09 12 2017 LA DIFÍCIL PROTECCIÓN DEL PATRIMONIO
La difícil protección del patrimonio cultural
Vivimos
en un mundo contradictorio. No estoy descubriendo nada nuevo, porque este es un
pensamiento, o al menos una frase, que ha generado multitud de comentarios, algunos
ciertamente sesudos como corresponde a quienes se dedican a razonar
filosóficamente sobre las circunstancias de nuestra época; por supuesto, con
mucha mayor profundidad que en un sencillo artículo periodístico. Encontramos
numerosos ejemplos que pueden avalar estos hechos; uno de ellos, reciente, es
el que me da pie para este comentario.
Hace
unos días, en un ambiente ciertamente expectante, Vicente Malabia explicaba
ante una audiencia atenta e interesada, las circunstancias, casuales o movidas
por el destino, según los gustos de cada cual, que le llevaron, hace ahora 30
años, a encontrar, o sea, descubrir, las pinturas rupestres situadas en uno de
los parajes más recónditos y abruptos de las hoces del Cabriel, en la rambla de
Vicente. Algunos ya conocíamos esa historia contada con una cercana viva voz
por quien entonces era párroco de Minglanilla, en cuyo término municipal se
encuentran los abrigos preparados por seres prehistóricos, hace unos diez mil
años, más o menos. Relatada en público, mediante un discurso bien estructurado,
con todos los datos y detalles, la historia alcanza otros matices, trasciende
del relato amistoso y se transforma en la crónica de un acontecimiento de
relieve.
Hasta
aquí los hechos que forman la conferencia ofrecida hace unos días en la sede de
la Academia. Pero hay más, el estrambote de unas palabras que, en buena medida,
había sido insinuado previamente pero que surge al final, ya sin tapujos ni
matices provocando en los oyentes las dudas que aquí quiero interpretar. Porque
nuestro mundo, como afirmo al principio, es víctima de sus propias
contradicciones. Nos envolvemos todos, en especial quienes viven del ejercicio
de la política, en floridos discursos sobre la libertad, la difusión del
conocimiento, la adquisición sin límites de todas las capacidades posibles, la
necesidad de eliminar fronteras que obstaculicen el acceso general a las
fuentes de la sabiduría y los saberes. Libertad, bendita palabra. Y, sin embargo, junto a ese principio, que
seguramente podríamos compartir sin matices todos (o casi todos) nosotros,
aparece la sombra terrible de la irresponsabilidad, el peligro de que cualquier
incontrolado destruya lo que teóricamente es una propiedad colectiva. Las
pinturas de Altamira ya solo se pueden ver por un reducidísimo número de
personas mientras el resto debe conformarse con ver una réplica. No es el único
caso: hay otros más. En Villar del Humo, los abrigos están protegidos por rejas
que impiden la llegada de los seres humanos hasta la misma roca, en la que se aprecian
con nitidez los destrozos producidos durante los años previos a esa protección.

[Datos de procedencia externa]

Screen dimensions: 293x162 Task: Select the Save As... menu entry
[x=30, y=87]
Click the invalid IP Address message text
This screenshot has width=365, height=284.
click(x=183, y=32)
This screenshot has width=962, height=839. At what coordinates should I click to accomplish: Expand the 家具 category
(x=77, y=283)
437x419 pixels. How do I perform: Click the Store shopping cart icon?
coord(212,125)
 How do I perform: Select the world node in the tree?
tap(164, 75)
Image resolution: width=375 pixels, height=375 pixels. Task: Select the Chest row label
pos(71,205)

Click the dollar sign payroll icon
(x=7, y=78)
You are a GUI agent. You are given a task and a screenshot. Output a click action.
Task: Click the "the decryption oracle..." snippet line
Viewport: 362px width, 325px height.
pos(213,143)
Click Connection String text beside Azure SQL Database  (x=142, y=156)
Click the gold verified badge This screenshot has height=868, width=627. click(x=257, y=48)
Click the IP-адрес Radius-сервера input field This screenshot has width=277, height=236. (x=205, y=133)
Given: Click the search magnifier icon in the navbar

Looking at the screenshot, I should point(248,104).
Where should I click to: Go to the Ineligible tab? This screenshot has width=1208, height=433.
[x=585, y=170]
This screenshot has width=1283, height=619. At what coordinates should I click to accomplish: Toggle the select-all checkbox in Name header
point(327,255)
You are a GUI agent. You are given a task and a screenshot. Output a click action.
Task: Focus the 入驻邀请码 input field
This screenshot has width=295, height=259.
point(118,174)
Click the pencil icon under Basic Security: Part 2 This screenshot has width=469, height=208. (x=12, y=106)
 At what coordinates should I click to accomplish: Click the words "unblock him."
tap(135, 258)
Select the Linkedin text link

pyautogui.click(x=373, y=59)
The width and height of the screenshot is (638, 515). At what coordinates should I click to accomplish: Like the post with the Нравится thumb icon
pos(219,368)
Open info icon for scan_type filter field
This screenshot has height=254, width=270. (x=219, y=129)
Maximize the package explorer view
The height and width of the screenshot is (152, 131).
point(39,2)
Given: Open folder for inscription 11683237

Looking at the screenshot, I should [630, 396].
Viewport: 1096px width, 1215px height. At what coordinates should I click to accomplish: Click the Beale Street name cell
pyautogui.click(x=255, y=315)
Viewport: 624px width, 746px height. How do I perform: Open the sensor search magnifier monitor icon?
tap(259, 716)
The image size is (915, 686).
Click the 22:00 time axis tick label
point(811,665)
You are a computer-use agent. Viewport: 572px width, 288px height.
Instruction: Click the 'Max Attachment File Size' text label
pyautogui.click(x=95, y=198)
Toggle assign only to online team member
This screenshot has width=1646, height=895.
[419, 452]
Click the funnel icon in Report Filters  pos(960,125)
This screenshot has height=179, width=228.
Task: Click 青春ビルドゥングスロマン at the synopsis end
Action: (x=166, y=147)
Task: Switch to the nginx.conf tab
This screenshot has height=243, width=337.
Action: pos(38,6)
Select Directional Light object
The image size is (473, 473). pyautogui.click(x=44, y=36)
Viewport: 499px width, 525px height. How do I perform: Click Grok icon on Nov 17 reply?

Las de Minglanilla aún están al aire libre, pero cuentan con una singular
cautela, la que impone el propio paraje, arriscado, salvaje, impenetrable, apto
para muy pocos.
Las
pinturas rupestres de la rambla de Vicente deberían estar al alcance de
cualquiera. Eso dice la utopía. La realidad es que si lo fueran, la inagotable
capacidad del ser humano para hacer daño produciría en ellas un mal
irreversible. Terrible dilema. El hombre es bueno por definición o malo por
naturaleza. Malabia proclama sentir miedo por no estar seguro de qué puede
ocurrir en cualquier momento. Es un sentimiento compartido. Qué pena.